■ Exercise aim:
Your answer must consist of exactly the lines below, starting with the line with "Open the candlestick chart style selector" and going on through the line with "Click the Tether logo icon", and nothing else.

Start of Provided entries

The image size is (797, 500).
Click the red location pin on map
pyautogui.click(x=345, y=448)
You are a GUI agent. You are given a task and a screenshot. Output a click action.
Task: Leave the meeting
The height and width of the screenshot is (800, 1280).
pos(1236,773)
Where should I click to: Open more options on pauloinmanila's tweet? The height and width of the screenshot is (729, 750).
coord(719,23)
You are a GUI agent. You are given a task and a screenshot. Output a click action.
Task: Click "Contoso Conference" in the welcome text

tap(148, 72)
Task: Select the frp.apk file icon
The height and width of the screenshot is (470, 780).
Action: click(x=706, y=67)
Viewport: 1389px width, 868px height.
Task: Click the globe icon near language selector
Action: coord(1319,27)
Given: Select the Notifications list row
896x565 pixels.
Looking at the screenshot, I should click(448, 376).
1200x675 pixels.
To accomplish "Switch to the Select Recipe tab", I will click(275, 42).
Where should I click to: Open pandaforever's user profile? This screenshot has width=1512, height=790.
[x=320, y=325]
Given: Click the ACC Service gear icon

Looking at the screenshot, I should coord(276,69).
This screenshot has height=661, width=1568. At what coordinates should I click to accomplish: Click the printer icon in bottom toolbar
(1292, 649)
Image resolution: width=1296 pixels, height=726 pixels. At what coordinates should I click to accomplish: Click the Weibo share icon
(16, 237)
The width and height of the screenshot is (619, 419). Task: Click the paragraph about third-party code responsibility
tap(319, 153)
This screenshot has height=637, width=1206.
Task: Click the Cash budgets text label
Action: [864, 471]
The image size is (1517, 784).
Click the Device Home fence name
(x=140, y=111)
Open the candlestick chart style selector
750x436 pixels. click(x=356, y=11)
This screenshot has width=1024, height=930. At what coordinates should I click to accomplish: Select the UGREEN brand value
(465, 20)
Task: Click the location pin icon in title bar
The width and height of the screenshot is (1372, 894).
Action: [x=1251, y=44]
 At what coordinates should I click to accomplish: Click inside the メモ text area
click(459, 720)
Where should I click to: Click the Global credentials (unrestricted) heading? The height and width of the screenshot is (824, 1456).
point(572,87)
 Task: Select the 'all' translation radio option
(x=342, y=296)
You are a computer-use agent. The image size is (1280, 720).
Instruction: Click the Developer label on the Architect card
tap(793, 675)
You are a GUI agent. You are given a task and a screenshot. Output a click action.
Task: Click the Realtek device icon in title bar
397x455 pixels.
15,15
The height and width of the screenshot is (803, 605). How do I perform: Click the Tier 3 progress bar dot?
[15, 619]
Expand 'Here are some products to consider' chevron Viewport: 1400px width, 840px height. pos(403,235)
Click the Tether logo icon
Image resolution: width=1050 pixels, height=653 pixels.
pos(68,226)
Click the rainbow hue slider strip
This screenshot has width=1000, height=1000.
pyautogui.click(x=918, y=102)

End of Provided entries

■ Output of the exercise:
Open the candlestick chart style selector
750x436 pixels. click(x=356, y=11)
This screenshot has width=1024, height=930. At what coordinates should I click to accomplish: Select the UGREEN brand value
(465, 20)
Task: Click the location pin icon in title bar
The width and height of the screenshot is (1372, 894).
Action: [x=1251, y=44]
 At what coordinates should I click to accomplish: Click inside the メモ text area
click(459, 720)
Where should I click to: Click the Global credentials (unrestricted) heading? The height and width of the screenshot is (824, 1456).
point(572,87)
 Task: Select the 'all' translation radio option
(x=342, y=296)
You are a computer-use agent. The image size is (1280, 720).
Instruction: Click the Developer label on the Architect card
tap(793, 675)
You are a GUI agent. You are given a task and a screenshot. Output a click action.
Task: Click the Realtek device icon in title bar
397x455 pixels.
15,15
The height and width of the screenshot is (803, 605). How do I perform: Click the Tier 3 progress bar dot?
[15, 619]
Expand 'Here are some products to consider' chevron Viewport: 1400px width, 840px height. pos(403,235)
Click the Tether logo icon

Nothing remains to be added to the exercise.